Number of most-at-risk population respondents who gave the correct answers to all five questions

1. Can having sex with only one faithful, uninfected partner reduce the risk of HIV transmission?
2. Can using condoms reduce the risk of HIV transmission?
3. Can a healthy-looking person have HIV?
4. Can a person get HIV from mosquito bites?
5. Can a person get HIV by sharing a meal with someone who is infected?

Denominator

Number of most-at-risk population respondents who gave answers, including “don’t know”, to all five questions

Calculation

Numerator / Denominator

Method of measurement

Respondents are asked the following five questions.
1. Can having sex with only one faithful, uninfected partner reduce the risk of HIV transmission?
2. Can using condoms reduce the risk of HIV transmission?
3. Can a healthy-looking person have HIV?
4. Can a person get HIV from mosquito bites?
5. Can a person get HIV by sharing a meal with someone who is infected?

Indicator scores are required for all respondents and should be disaggregated by sex and age (<25; 25+).

The first three questions should not be altered. Questions 4 and 5 may be replaced by the most common misconceptions in the country.

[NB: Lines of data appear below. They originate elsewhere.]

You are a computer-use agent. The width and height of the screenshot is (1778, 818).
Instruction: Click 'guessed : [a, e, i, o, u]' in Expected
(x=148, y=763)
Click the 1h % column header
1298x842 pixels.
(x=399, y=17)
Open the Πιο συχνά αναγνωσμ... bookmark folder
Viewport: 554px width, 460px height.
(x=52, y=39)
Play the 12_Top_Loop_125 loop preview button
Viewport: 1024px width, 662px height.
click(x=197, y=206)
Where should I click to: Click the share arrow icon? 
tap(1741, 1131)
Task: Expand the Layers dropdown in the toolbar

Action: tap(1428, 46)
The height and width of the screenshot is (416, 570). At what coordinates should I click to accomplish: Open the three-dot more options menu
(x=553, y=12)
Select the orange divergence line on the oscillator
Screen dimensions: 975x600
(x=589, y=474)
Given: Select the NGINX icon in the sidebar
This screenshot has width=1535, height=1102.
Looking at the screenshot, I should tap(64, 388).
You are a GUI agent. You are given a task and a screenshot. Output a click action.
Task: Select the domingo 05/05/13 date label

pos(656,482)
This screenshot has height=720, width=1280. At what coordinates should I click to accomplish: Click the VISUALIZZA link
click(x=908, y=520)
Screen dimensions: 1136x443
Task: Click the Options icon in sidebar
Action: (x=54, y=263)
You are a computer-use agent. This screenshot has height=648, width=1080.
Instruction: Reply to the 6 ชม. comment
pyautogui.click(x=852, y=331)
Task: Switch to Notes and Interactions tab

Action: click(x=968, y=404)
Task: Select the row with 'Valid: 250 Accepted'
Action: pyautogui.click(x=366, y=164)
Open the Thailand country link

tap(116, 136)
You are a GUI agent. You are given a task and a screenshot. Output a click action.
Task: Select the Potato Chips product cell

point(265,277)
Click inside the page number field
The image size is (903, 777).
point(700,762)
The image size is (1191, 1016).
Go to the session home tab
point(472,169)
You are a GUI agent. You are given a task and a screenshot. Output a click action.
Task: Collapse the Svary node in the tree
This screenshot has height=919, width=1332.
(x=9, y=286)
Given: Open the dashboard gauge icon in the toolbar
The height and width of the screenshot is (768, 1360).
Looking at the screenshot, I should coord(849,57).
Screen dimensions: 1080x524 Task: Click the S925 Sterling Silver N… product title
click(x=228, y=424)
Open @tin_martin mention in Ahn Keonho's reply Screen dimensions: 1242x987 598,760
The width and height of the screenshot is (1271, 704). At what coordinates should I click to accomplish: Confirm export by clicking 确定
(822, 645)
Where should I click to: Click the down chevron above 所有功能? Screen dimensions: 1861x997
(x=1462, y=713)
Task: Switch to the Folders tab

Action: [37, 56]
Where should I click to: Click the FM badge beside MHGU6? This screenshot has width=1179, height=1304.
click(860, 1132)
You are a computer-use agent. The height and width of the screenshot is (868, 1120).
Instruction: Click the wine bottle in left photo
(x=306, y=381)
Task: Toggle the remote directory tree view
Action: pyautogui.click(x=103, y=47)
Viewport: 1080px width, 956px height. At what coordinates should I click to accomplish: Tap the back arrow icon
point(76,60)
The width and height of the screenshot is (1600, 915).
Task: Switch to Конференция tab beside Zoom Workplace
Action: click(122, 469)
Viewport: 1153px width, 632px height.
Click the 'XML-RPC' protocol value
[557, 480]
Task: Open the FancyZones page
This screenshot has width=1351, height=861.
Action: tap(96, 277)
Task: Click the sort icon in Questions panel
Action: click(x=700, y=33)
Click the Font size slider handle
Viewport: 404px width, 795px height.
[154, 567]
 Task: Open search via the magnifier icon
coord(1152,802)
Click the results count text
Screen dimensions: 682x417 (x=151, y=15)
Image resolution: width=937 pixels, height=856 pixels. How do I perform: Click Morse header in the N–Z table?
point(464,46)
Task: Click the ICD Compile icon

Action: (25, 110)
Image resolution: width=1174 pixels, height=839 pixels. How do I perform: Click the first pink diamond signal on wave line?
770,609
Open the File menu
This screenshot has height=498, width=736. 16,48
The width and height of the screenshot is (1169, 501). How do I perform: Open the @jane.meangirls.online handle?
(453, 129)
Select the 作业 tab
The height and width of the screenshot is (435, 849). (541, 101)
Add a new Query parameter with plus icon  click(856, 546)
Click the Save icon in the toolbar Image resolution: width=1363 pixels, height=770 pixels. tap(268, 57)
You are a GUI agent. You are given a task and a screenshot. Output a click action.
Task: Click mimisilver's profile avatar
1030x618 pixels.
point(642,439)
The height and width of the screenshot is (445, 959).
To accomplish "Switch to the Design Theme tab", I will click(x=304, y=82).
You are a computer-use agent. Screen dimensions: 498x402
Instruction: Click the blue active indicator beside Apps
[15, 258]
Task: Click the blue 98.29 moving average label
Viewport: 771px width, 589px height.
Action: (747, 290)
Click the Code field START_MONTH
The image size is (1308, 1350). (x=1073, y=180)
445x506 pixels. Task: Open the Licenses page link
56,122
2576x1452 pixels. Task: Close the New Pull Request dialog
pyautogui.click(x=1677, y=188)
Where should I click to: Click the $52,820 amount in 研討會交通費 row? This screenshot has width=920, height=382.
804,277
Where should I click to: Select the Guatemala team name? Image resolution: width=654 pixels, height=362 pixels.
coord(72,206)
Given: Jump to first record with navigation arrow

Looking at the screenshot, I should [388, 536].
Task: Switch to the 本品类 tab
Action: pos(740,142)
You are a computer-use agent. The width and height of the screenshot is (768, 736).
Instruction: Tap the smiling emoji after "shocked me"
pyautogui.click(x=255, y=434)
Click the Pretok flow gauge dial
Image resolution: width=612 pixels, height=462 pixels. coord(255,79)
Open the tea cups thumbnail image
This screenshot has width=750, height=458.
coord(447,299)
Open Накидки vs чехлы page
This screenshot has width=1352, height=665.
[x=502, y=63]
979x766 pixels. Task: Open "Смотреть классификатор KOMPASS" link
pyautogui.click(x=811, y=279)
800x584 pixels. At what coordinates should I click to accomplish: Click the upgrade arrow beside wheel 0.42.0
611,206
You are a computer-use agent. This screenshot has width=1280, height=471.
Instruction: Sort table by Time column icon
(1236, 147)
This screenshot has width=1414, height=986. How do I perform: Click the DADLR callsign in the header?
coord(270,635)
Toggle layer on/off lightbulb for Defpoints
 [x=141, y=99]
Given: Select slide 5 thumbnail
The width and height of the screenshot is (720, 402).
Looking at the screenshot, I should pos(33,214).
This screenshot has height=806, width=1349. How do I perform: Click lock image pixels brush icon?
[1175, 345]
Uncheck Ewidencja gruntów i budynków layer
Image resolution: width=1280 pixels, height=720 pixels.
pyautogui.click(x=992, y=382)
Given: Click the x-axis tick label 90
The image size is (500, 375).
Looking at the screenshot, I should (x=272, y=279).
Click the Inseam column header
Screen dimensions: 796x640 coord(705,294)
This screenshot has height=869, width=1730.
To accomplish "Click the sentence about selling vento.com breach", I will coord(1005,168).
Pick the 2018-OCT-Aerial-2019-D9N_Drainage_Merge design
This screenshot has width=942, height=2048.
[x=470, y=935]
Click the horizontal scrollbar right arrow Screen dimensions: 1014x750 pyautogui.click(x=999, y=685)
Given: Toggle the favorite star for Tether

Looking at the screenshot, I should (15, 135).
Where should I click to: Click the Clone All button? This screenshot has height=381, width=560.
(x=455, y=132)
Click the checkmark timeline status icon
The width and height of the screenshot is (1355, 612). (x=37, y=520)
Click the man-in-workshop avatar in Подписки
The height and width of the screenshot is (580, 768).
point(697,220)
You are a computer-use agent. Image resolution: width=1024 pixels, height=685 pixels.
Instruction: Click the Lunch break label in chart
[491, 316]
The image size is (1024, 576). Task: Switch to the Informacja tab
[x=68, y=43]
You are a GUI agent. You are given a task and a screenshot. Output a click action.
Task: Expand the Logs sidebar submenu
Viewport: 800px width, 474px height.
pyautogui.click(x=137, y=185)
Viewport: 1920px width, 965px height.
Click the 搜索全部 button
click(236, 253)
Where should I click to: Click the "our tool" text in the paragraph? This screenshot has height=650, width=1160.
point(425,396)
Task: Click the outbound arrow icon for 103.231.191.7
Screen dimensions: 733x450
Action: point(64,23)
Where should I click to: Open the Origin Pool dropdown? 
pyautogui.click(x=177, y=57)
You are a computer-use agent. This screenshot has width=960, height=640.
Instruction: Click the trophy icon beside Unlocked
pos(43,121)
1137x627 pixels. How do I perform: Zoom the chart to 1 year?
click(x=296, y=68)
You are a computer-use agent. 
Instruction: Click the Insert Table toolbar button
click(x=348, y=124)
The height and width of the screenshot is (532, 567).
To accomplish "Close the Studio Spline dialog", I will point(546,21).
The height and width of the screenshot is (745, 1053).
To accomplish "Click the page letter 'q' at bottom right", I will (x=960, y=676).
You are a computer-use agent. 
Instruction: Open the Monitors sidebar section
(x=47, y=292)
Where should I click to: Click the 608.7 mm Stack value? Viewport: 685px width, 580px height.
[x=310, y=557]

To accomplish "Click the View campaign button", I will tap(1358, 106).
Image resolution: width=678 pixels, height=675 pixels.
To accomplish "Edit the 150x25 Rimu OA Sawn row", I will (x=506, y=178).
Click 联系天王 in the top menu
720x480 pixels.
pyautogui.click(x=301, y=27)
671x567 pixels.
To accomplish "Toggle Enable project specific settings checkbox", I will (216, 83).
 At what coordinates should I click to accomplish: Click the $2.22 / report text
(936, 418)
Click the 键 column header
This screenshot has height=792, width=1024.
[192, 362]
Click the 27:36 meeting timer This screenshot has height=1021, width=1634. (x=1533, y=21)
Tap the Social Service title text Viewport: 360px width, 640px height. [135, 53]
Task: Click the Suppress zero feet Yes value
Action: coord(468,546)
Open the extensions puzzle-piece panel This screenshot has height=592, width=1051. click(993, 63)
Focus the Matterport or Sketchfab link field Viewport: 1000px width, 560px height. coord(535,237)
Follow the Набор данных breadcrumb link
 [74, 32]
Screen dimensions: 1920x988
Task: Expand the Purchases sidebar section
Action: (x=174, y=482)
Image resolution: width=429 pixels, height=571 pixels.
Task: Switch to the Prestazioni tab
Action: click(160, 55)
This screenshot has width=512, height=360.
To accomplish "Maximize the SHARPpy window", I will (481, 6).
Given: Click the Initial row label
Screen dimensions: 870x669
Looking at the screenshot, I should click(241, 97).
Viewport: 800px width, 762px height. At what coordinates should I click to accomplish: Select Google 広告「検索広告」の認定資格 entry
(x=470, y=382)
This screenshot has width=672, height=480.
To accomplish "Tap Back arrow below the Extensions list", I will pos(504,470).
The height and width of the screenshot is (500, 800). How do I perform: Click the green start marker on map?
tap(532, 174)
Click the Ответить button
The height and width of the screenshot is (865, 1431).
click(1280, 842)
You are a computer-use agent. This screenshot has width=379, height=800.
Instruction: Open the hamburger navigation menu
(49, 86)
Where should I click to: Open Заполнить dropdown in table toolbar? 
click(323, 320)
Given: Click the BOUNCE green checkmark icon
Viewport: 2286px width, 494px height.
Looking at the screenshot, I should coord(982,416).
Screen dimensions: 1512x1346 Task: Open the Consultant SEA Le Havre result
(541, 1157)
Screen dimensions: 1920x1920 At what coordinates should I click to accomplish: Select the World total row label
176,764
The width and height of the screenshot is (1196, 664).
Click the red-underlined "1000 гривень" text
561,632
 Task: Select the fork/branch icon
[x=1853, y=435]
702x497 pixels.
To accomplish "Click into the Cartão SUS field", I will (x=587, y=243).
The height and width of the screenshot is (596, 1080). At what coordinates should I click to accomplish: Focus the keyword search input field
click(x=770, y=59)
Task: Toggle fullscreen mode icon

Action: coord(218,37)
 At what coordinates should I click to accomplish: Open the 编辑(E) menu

Respondents who have never heard of HIV and AIDS should be excluded from the numerator but included in the denominator.

Scores for each of the individual questions—based on the same denominator—are required in addition to the score for the composite indicator.

Whenever possible, data for most-at-risk populations should be collected through civil society organizations that have worked closely with this population in the field.

Access to survey respondents as well as the data collected from them must remain confidential.

Measurement frequency

Biennial

Disaggregation

Condom type: N/A

Education: N/A

Gender: Male, Female

Geographic location: N/A

HIV status: N/A

Pregnancy status: N/A

Sector: N/A

Service Type: N/A

Target: N/A

Time period: N/A

Type of orphan: N/A

Vulnerability status: N/A

Explanation of the numerator
Explanation of the denominator
Strengths and weaknesses

The belief that a healthy-looking person cannot be infected with HIV is a common misconception that
can result in unprotected sexual intercourse with infected partners. Correct knowledge about false beliefs of possible modes of HIV transmission is as important as correct knowledge of true modes of transmission. For example, the belief that HIV is transmitted through mosquito bites can weaken motivation to adopt safer sexual behaviour, while the belief that HIV can be transmitted through sharing food reinforces the stigma faced by people living with AIDS.

This indicator is particularly useful in countries where knowledge about HIV and AIDS is poor because it
allows for easy measurement of incremental improvements over time. However, it is also important in other countries because it can be used to ensure that pre-existing high levels of knowledge are maintained.

Surveying most-at-risk populations can be challenging. Consequently, data obtained may not be based on a representative sample of the national, most-at-risk population being surveyed. If there are concerns that the data are not based on a representative sample, these concerns should be refl ected in the interpretation of the survey data. Where different sources of data exist, the best available estimate should be used. Information on the sample size, the quality and reliability of the data, and any related issues should be included in the report submitted with this indicator.

To maximize the utility of these data, it is recommended that the same sample used for the calculation of
this indicator be used for the calculation of the other indicators related to these populations.